[Stored data]
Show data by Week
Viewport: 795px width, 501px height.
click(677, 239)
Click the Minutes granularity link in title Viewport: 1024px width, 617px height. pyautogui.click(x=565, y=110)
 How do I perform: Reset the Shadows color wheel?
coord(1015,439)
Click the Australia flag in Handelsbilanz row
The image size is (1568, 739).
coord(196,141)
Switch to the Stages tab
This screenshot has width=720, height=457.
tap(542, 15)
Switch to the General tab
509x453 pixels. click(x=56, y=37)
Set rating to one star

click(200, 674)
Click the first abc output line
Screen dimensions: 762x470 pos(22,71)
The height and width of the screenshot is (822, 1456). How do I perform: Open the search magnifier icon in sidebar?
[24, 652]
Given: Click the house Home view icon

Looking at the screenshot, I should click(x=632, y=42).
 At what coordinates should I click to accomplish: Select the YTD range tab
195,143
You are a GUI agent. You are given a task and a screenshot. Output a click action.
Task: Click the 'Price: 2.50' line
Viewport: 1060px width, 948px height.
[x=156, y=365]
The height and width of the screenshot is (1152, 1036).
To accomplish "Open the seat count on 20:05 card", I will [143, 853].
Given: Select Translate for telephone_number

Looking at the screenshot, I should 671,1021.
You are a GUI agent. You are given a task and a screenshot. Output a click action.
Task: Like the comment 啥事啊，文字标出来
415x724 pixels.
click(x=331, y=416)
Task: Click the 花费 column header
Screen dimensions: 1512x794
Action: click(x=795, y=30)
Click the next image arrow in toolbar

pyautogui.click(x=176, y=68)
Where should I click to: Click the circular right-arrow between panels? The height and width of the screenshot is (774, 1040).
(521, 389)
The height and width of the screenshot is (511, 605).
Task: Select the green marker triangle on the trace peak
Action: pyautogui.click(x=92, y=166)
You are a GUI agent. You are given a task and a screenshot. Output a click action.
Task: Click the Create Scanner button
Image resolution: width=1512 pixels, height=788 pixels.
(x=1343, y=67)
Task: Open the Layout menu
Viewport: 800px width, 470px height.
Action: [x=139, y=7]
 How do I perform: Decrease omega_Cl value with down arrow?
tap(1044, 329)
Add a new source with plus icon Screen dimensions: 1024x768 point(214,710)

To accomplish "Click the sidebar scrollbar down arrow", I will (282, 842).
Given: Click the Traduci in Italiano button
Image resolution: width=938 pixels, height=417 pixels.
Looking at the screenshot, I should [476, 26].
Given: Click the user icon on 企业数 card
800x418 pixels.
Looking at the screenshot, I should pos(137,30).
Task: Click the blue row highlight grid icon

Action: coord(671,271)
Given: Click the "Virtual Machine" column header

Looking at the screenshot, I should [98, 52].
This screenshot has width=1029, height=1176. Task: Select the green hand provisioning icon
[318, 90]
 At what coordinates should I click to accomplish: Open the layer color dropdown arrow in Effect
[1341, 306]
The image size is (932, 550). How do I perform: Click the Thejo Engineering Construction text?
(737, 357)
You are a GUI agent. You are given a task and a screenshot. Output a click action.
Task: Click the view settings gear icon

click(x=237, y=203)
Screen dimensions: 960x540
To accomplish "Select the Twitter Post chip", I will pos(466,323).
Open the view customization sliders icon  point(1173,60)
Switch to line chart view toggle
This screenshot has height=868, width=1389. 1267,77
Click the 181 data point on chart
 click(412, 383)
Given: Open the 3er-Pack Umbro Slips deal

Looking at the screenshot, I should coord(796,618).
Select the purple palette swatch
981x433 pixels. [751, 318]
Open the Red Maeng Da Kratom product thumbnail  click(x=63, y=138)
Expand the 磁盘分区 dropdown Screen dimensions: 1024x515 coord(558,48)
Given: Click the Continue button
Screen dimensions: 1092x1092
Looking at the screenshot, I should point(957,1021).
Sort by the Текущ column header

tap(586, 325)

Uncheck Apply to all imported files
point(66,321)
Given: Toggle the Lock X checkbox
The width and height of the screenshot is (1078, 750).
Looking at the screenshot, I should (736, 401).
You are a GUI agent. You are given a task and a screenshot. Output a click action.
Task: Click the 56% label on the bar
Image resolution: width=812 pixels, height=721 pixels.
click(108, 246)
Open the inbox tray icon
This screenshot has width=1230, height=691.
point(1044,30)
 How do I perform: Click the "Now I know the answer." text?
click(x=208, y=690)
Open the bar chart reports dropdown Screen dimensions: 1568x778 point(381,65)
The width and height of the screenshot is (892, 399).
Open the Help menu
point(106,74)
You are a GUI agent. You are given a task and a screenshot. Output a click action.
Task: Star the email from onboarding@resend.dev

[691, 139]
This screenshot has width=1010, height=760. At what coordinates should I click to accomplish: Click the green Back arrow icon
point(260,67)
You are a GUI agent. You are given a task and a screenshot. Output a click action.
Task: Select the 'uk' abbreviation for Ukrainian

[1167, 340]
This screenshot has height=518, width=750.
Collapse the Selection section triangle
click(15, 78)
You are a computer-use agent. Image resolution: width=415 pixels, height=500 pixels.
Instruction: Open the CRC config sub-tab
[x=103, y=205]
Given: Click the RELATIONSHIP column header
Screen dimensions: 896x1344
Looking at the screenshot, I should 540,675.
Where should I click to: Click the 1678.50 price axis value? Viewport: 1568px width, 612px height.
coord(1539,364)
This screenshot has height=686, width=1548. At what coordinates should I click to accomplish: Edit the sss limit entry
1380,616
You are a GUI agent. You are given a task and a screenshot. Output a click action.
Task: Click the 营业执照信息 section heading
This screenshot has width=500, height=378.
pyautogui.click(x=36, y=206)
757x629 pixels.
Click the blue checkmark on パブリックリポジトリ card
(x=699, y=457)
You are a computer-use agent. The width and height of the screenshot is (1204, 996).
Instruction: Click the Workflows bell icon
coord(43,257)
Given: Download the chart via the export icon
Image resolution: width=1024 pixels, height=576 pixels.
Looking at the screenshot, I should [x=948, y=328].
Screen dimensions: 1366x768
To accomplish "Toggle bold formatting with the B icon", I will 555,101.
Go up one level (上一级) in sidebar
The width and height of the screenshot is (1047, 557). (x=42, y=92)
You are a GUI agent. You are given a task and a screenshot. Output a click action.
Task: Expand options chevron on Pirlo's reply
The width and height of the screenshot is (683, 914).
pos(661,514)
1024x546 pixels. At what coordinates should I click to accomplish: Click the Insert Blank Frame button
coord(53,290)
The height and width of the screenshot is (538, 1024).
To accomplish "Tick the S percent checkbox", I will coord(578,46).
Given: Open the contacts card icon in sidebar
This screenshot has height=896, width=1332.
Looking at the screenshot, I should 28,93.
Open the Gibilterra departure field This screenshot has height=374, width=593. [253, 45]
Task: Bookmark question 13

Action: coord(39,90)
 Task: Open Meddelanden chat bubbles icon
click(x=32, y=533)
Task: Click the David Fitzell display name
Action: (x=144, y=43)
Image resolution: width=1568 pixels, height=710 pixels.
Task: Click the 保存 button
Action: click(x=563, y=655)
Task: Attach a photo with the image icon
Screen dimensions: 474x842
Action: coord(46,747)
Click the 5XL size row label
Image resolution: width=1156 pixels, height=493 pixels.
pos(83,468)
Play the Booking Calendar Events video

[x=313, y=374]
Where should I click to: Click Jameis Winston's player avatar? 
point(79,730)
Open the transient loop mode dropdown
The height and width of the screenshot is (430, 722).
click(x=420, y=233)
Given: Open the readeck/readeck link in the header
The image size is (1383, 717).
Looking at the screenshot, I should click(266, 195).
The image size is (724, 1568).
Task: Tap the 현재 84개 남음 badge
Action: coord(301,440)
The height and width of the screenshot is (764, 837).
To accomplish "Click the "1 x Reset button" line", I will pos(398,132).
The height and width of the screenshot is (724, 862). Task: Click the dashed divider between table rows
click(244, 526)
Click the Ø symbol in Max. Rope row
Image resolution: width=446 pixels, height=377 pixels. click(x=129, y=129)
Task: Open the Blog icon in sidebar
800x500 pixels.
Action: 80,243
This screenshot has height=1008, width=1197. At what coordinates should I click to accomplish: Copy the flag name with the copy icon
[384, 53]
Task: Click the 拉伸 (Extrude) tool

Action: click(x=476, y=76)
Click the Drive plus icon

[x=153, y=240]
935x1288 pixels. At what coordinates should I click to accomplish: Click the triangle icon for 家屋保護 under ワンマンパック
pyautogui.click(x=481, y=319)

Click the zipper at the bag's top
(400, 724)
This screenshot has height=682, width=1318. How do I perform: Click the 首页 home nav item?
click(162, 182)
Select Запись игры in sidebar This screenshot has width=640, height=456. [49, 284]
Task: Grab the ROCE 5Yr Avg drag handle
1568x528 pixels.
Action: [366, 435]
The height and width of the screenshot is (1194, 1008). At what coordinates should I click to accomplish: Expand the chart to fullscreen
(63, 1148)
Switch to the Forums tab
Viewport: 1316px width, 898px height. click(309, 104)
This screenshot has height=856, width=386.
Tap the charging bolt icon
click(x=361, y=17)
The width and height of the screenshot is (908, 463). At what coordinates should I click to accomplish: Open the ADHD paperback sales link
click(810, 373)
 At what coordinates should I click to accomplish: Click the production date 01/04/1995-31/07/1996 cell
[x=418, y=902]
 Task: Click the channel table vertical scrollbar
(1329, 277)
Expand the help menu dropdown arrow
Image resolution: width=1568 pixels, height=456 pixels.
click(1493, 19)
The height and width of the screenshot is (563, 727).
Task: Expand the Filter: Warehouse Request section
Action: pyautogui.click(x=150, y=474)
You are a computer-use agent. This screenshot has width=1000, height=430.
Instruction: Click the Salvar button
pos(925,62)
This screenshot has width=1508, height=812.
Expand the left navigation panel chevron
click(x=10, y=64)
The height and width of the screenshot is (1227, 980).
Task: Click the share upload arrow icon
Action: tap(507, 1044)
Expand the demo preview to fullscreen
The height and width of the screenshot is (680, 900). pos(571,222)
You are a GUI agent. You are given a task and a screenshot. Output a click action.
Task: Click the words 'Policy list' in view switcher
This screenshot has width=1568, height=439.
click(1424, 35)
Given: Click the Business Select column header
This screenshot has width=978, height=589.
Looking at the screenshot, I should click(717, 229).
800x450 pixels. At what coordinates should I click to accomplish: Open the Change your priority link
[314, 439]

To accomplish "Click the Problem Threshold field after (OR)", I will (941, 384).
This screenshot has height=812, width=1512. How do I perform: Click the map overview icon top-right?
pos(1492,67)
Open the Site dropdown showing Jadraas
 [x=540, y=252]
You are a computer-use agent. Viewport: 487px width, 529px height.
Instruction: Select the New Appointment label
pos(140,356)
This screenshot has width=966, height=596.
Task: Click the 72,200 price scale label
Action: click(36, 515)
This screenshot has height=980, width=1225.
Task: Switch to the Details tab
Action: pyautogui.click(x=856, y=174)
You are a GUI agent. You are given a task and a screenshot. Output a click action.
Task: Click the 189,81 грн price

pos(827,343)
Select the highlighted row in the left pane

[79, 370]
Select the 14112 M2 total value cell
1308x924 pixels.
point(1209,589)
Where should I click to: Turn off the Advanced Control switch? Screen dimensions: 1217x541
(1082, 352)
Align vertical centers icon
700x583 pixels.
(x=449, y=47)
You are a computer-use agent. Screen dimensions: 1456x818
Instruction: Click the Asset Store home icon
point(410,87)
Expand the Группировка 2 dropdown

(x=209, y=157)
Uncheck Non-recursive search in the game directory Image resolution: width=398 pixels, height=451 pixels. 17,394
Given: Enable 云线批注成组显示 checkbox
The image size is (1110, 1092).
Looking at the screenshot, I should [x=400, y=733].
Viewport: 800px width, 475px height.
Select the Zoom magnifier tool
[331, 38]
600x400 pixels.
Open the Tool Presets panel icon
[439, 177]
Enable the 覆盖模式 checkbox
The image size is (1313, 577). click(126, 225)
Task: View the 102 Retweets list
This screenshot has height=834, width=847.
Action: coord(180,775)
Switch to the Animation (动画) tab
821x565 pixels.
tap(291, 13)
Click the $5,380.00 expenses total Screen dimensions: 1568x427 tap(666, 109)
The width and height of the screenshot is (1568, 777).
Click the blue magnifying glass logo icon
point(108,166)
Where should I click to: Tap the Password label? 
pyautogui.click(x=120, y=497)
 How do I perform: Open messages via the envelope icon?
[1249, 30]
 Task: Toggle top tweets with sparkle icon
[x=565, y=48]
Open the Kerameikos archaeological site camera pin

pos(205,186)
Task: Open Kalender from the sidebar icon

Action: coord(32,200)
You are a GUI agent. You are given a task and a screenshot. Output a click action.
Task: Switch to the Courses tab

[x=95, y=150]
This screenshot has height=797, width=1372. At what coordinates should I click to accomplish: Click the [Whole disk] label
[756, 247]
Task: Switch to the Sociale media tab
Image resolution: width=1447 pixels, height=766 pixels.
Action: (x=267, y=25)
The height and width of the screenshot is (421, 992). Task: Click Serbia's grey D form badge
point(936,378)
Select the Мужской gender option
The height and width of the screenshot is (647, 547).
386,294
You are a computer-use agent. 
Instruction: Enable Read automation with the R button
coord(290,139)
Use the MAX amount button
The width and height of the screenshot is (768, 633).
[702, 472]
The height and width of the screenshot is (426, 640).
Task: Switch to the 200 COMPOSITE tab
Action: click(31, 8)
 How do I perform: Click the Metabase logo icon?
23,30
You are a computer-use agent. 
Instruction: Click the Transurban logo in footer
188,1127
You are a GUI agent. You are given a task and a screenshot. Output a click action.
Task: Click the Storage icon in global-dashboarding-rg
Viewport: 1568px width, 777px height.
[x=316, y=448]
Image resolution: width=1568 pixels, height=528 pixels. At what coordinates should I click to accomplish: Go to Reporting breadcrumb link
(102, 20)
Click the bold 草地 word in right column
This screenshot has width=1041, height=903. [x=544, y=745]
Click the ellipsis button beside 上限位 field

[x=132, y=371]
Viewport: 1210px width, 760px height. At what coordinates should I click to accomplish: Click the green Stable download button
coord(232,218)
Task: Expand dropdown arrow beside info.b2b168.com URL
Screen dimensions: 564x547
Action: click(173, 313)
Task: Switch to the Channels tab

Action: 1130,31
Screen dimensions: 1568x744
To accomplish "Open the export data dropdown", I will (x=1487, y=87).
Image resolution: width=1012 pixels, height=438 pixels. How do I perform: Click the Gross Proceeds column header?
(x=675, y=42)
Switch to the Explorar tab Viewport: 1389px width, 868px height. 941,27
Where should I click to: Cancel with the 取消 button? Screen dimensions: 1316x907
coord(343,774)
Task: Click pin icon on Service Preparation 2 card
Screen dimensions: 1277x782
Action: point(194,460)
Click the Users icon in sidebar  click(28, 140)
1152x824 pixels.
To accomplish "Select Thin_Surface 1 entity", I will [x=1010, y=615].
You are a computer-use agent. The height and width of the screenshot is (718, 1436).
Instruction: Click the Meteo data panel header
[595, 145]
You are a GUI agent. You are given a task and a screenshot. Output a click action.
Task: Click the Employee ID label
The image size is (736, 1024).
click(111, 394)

*What you have to do*
Scan the records above and report every line with the string "will".

*Answer to this task*
To accomplish "Open the seat count on 20:05 card", I will [143, 853].
To accomplish "Click the sidebar scrollbar down arrow", I will (282, 842).
To accomplish "Select the Twitter Post chip", I will pos(466,323).
To accomplish "Toggle bold formatting with the B icon", I will 555,101.
To accomplish "Tick the S percent checkbox", I will coord(578,46).
To accomplish "Click the "1 x Reset button" line", I will pos(398,132).
To accomplish "Click the Problem Threshold field after (OR)", I will (941, 384).
To accomplish "Open the export data dropdown", I will (x=1487, y=87).
To accomplish "Select Thin_Surface 1 entity", I will [x=1010, y=615].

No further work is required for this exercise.